Notes to Unaudited Condensed Consolidated Financial Statements
Level 3 Fair Value Measurements
The following table summarizes the changes in the fair value of our Level 3 assets and liabilities for the three months ended March 31, 2018 and 2017:
Three Months Ended | ||||||||
March 31, | ||||||||
In thousands | 2018 | 2017 | ||||||
Fair value of Level 3 instruments, beginning of period | $ | — | $ | (526 | ) | |||
Fair value gains on commodity derivatives | — | 617 | ||||||
Payments on settlements of commodity derivatives | — | — | ||||||
Fair value of Level 3 instruments, end of period | $ | — | $ | 91 | ||||
The amount of total gains for the period included in earnings attributable to the change in unrealized gains relating to assets or liabilities still held at the reporting date | $ | — | $ | 236 |
Other Fair Value Measurements
The carrying value of our loans under our Bank Credit Agreement approximate fair value, as they are subject to short-term floating interest rates that approximate the rates available to us for those periods. We use a market approach to determine the fair value of our fixed-rate long-term debt using observable market data. The fair values of our senior secured second lien notes, convertible senior notes, and senior subordinated notes are based on quoted market prices, which are considered Level 1 measurements under the fair value hierarchy. The estimated fair value of the principal amount of our debt as of March 31, 2018 and December 31, 2017, excluding pipeline financing and capital lease obligations, was $2,350.8 million and $2,260.6 million, respectively. We have other financial instruments consisting primarily of cash, cash equivalents, short-term receivables and payables that approximate fair value due to the nature of the instrument and the relatively short maturities.

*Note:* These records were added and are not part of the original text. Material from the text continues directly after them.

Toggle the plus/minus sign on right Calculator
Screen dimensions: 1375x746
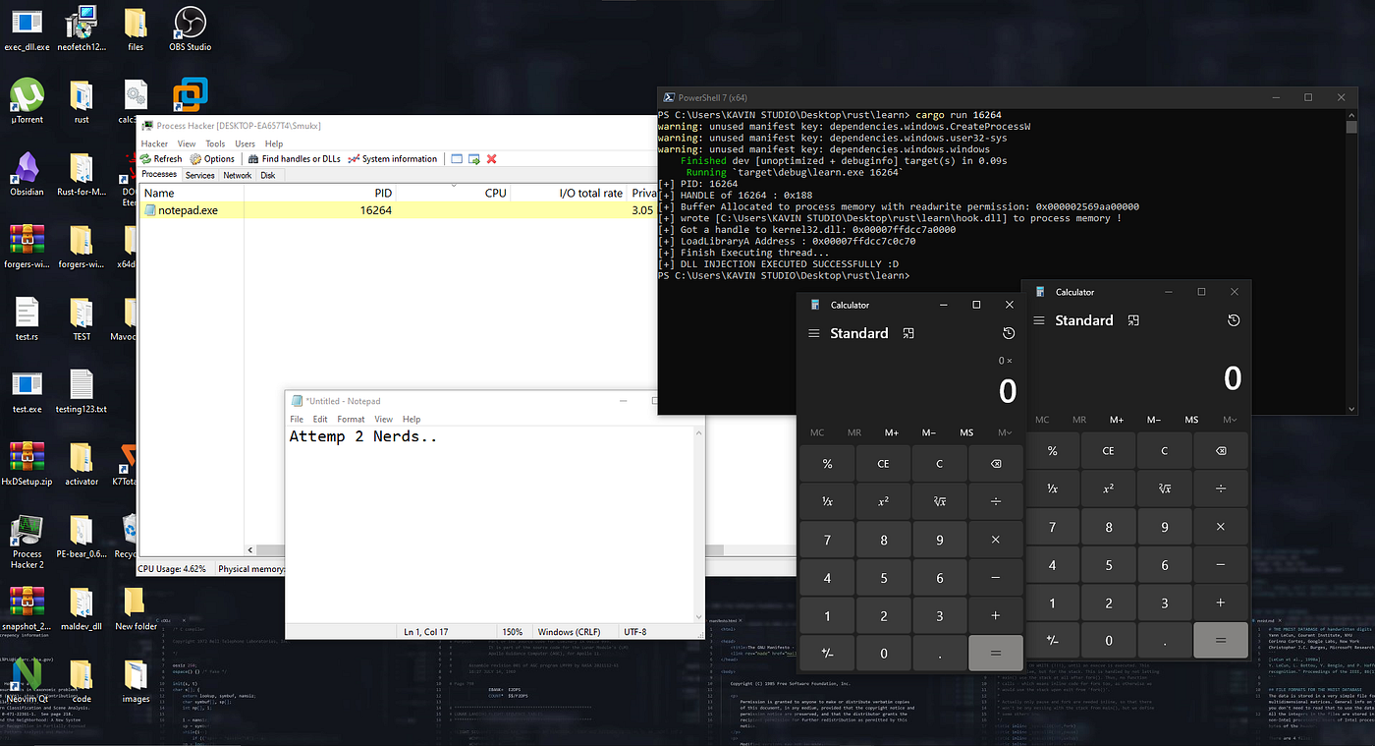tap(1052, 641)
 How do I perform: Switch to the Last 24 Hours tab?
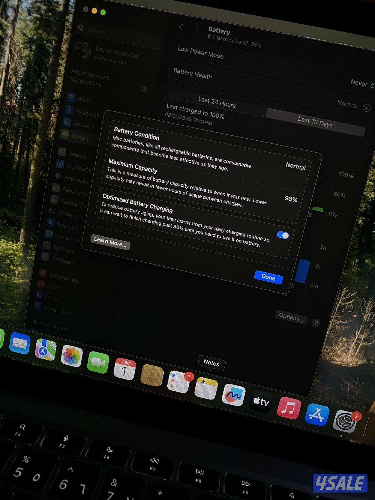point(217,102)
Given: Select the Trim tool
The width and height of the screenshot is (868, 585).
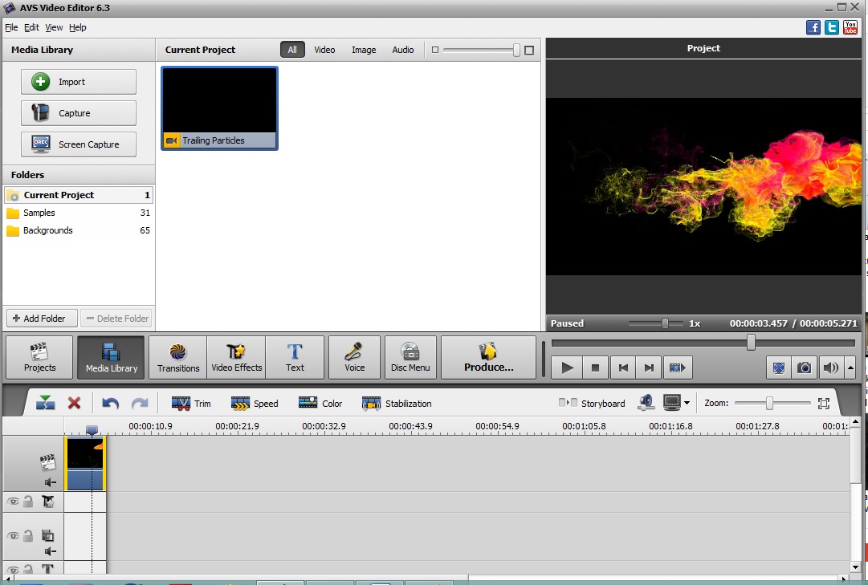Looking at the screenshot, I should pos(191,403).
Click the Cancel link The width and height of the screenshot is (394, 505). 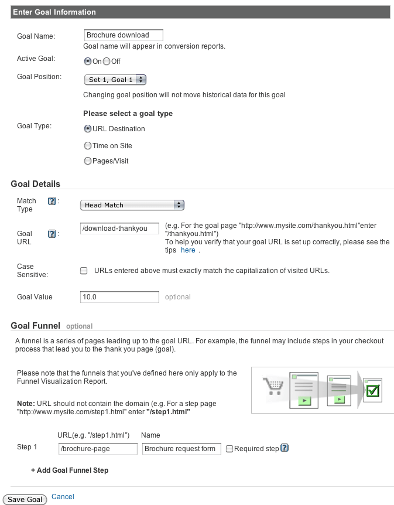pyautogui.click(x=63, y=496)
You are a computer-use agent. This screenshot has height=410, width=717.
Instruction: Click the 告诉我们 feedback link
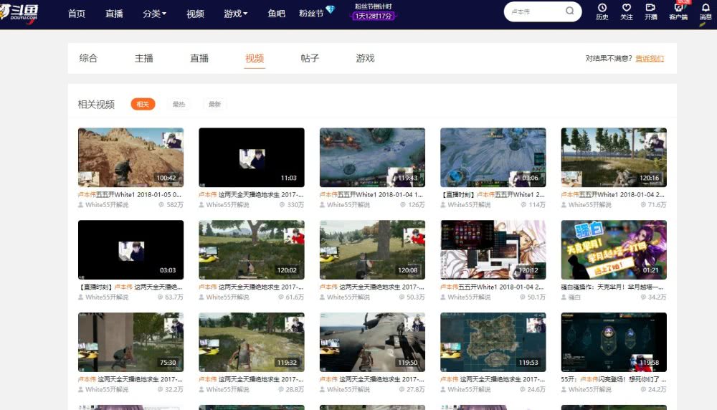(x=649, y=59)
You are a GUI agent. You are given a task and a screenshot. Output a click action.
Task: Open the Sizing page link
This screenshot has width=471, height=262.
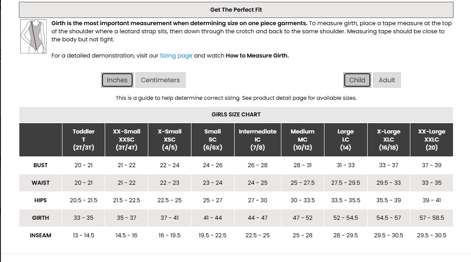[x=176, y=56]
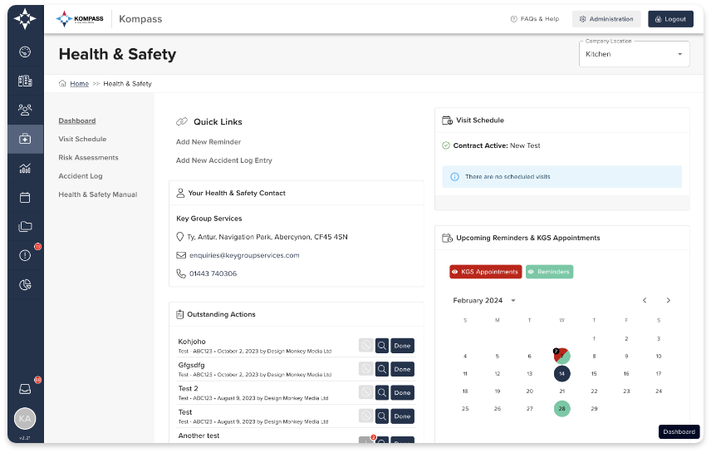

Note 7. Commitments and Contingencies
Litigation
We are involved in various lawsuits, claims and regulatory proceedings incidental to our businesses. We are also subject to audits for various taxes (income, sales and use, and severance) in the various states in which we operate, and from time to time receive assessments for potential taxes that we may owe. While we currently believe that the ultimate outcome of these proceedings, individually and in the aggregate, will not have a material adverse effect on our financial position, results of operations or cash flows, litigation is subject to inherent uncertainties. Although a single or multiple adverse rulings or settlements could possibly have a material adverse effect on our finances, we only accrue for losses from litigation and claims if we determine that a loss is probable and the amount can be reasonably estimated.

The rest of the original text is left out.